Start Entries shown
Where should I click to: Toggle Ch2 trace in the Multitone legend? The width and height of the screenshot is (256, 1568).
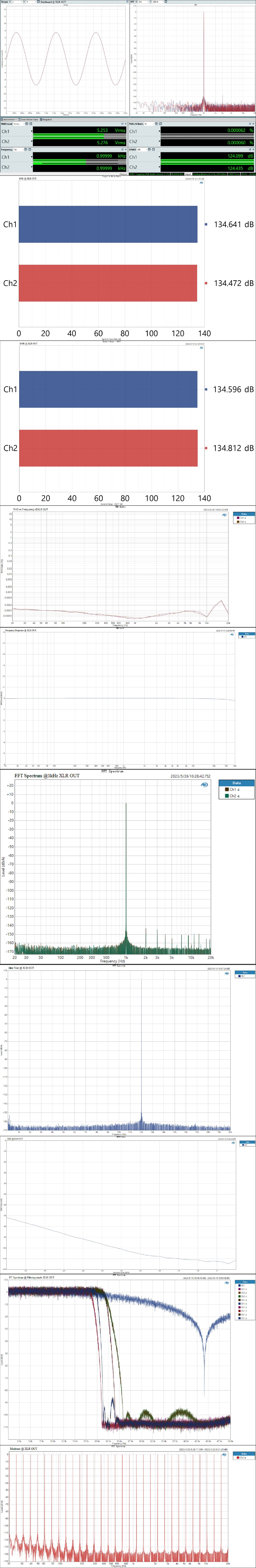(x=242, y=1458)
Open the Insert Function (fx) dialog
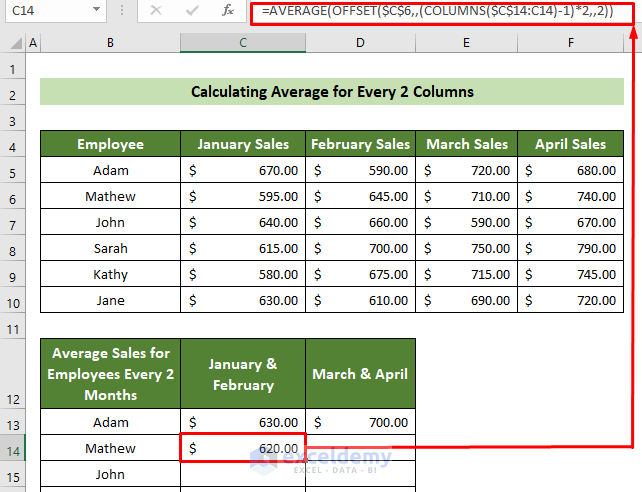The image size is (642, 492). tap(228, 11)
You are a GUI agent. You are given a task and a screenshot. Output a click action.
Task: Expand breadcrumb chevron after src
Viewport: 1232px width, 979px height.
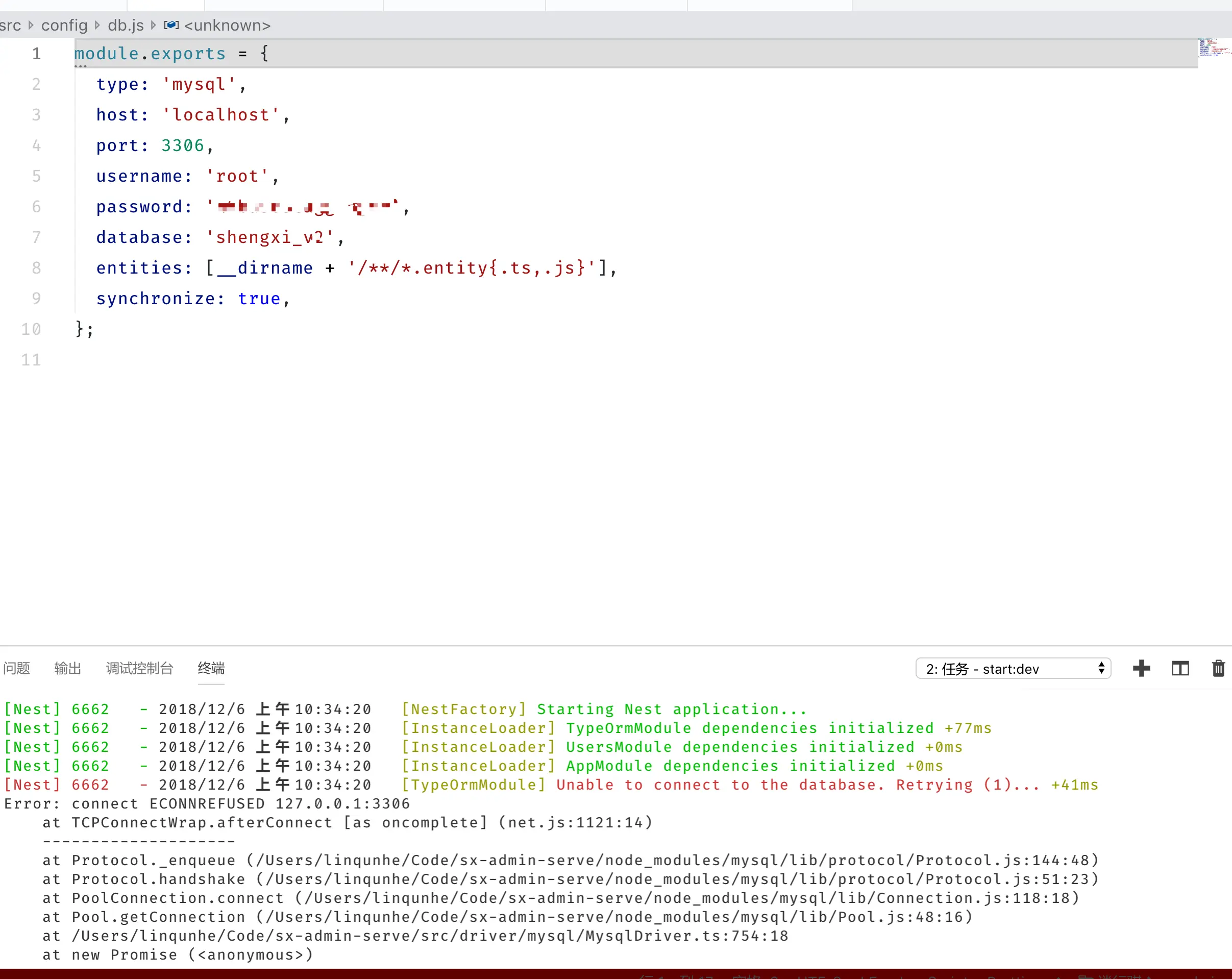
End Entries shown
**What you will do**
Quote every line of the listing above word for word, leaving out the pictures.

**Solution to the problem**
Where should I click to: Toggle Ch2 trace in the Multitone legend? The width and height of the screenshot is (256, 1568).
(x=242, y=1458)
Open the Insert Function (fx) dialog
The image size is (642, 492). tap(228, 11)
You are a GUI agent. You are given a task and a screenshot. Output a click action.
Task: Expand breadcrumb chevron after src
Viewport: 1232px width, 979px height.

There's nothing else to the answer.